Although the data below holds other lines too, output only those from the line with "Mold (536, 1601)" up to and including the line with "Facebook (655, 18)", exactly as they appear.

(Records from a data source)
**********

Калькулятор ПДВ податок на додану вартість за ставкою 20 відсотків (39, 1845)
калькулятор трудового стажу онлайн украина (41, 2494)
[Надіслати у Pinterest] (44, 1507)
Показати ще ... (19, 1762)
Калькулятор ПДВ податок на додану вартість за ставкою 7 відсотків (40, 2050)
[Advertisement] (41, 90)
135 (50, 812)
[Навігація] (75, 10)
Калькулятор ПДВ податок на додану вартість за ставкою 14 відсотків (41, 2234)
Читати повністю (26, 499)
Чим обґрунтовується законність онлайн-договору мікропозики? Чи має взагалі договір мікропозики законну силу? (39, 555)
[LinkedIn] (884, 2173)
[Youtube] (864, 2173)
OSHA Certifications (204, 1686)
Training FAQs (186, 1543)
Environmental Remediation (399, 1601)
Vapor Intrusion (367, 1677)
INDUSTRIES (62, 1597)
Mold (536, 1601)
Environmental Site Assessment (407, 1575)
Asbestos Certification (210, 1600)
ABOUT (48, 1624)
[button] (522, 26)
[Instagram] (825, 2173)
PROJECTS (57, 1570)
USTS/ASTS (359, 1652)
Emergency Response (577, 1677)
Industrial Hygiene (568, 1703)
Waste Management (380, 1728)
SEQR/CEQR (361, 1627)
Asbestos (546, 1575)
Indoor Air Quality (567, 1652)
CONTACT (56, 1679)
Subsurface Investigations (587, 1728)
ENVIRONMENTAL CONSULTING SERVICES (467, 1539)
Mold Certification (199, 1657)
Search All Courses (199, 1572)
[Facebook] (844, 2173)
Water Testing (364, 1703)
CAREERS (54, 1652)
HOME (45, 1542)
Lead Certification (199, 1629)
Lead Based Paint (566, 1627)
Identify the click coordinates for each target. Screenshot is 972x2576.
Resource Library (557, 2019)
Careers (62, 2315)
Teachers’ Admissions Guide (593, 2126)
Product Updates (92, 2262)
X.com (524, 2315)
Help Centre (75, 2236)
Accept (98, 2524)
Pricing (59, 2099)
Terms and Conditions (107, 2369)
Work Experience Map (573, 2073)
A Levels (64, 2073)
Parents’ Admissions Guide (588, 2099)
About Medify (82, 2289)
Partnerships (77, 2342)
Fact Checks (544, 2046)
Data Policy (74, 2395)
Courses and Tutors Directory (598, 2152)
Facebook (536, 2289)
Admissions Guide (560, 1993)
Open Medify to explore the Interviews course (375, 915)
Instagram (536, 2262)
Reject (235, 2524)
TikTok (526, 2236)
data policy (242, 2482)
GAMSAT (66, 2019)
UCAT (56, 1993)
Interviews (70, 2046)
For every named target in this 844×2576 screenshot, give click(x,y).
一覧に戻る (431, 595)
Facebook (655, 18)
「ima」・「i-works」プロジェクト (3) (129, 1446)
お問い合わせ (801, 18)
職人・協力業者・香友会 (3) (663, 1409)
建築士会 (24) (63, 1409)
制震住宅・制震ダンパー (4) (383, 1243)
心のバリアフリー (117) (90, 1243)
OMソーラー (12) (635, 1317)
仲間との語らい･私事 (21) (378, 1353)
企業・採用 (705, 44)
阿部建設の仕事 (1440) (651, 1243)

**********

- [WRITTEN REPLY]
Mold (536, 1601)
Environmental Site Assessment (407, 1575)
Asbestos Certification (210, 1600)
ABOUT (48, 1624)
[button] (522, 26)
[Instagram] (825, 2173)
PROJECTS (57, 1570)
USTS/ASTS (359, 1652)
Emergency Response (577, 1677)
Industrial Hygiene (568, 1703)
Waste Management (380, 1728)
SEQR/CEQR (361, 1627)
Asbestos (546, 1575)
Indoor Air Quality (567, 1652)
CONTACT (56, 1679)
Subsurface Investigations (587, 1728)
ENVIRONMENTAL CONSULTING SERVICES (467, 1539)
Mold Certification (199, 1657)
Search All Courses (199, 1572)
[Facebook] (844, 2173)
Water Testing (364, 1703)
CAREERS (54, 1652)
HOME (45, 1542)
Lead Certification (199, 1629)
Lead Based Paint (566, 1627)
Identify the click coordinates for each target. Screenshot is 972x2576.
Resource Library (557, 2019)
Careers (62, 2315)
Teachers’ Admissions Guide (593, 2126)
Product Updates (92, 2262)
X.com (524, 2315)
Help Centre (75, 2236)
Accept (98, 2524)
Pricing (59, 2099)
Terms and Conditions (107, 2369)
Work Experience Map (573, 2073)
A Levels (64, 2073)
Parents’ Admissions Guide (588, 2099)
About Medify (82, 2289)
Partnerships (77, 2342)
Fact Checks (544, 2046)
Data Policy (74, 2395)
Courses and Tutors Directory (598, 2152)
Facebook (536, 2289)
Admissions Guide (560, 1993)
Open Medify to explore the Interviews course (375, 915)
Instagram (536, 2262)
Reject (235, 2524)
TikTok (526, 2236)
data policy (242, 2482)
GAMSAT (66, 2019)
UCAT (56, 1993)
Interviews (70, 2046)
For every named target in this 844×2576 screenshot, give click(x,y).
一覧に戻る (431, 595)
Facebook (655, 18)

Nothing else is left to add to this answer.